### Trecho de origem
*****

Núcleo desse sonho ainda é a síntese familiar: aqui estão reunidos a mãe que sonha, e rei-pai Dario e o filho Xerxes. É o único momento em que estão juntos. O drama político passa pelo drama familiar, pois é a sucessão dinástica que garante a sobrevivência do Império. As decisões dos integrantes dos membros da monarquia é que vão levar adiante ou não o reino. Dessa forma, Ésquilo transita em diversos núcleos temáticos e institucionais. Na realidade, nada está distinto: a ordem pessoal convive com a ordem pública. A trama familiar desdobra a trama geopolítica. Há uma multiplicação de referências por meio da sobreposição de contextos.
A entrada da figura do mensageiro acaba por revelar aquilo que antes era presságio e agouro: o que o coro cantou e dançou e a rainha viu e ouviu em seus sonhos e visões agora é manifesto da plena narrativa dos fatos.
O anônimo mensageiro, que não relaciona com a Casa Real nem com os seus dignatários representantes, também anônimos, restringe-se à função de relatar, de contador de histórias, de conectar o mundo atual da cena a eventos que se deram em outros espaços e tempos. Essa restrição dramático-narrativa é, paradoxalmente, a atrativa singularidade do mensageiro[6]. Nos caso de Os persas ele rouba a cena.  Temos um tipo ator que habilidades bem singulares. Ele não canta, nem dança. Mas suas longas falas se tornam o centro da atenção da audiência em cena e fora de Cena. O show muda: temos agora um rapsodo. A Rainha, o Corifeu e o Coro passam a segundo plano, a platéia. A breve e intensa duração da performance do Mensageiro (249-531) contrasta com tudo que fora performado até aqui e tudo que será colocado em cena será uma resposta aos aterradores anúncios.  
E o que ele narra?

MENSAGEIRO
Oh cidadelas de todo o continente da Ásia!
250 Oh terra dos Persas, depósito de muitas riquezas!
Por um único golpe se deu a destruição de teus muitos
bens! A flor dos persas caiu e se foi!
OIMOI, é terrível ser o primeiro a trazer uma mensagem terrível.
Mesmo assim é necessário explanar toda a catástrofe,
255 Persas. Pois todo o exército dos bárbaros acabou de morrer.

*****

### Instrução 1
No trecho sobre Os persas, quem está reunido no núcleo do sonho?
### Instrução 2
Reproduza, do trecho sobre Os persas, a passagem que vai de "E o que ele" até "caiu e se foi!".
Use somente o trecho para responder.

### Dados

*****

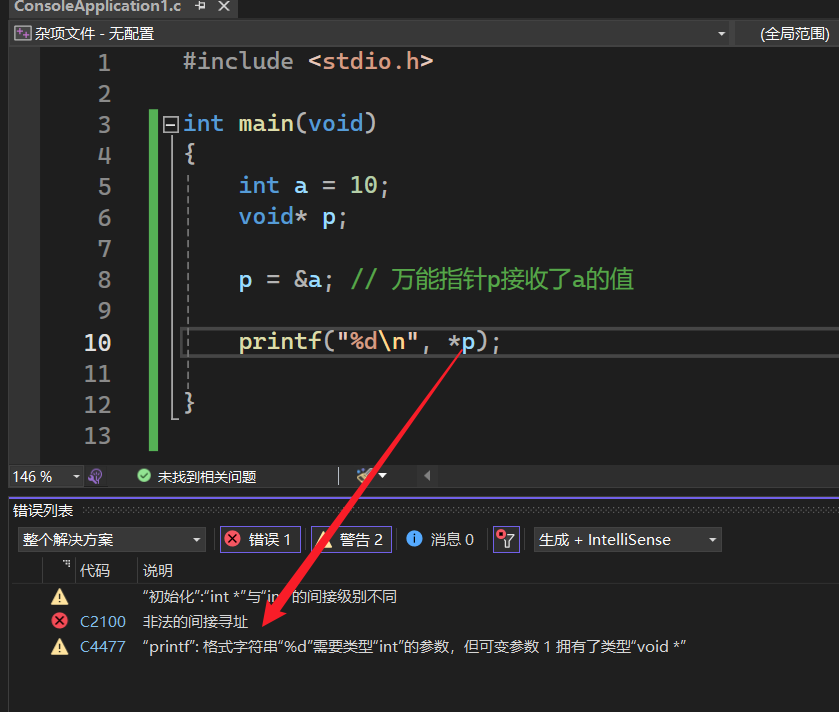This screenshot has height=712, width=839.
Task: Select the 整个解决方案 filter combo box
Action: pos(111,540)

*****

### Resposta 1
A mãe que sonha, o rei-pai Dario e o filho Xerxes.

### Resposta 2
E o que ele narra?

MENSAGEIRO
Oh cidadelas de todo o continente da Ásia!
250 Oh terra dos Persas, depósito de muitas riquezas!
Por um único golpe se deu a destruição de teus muitos
bens! A flor dos persas caiu e se foi!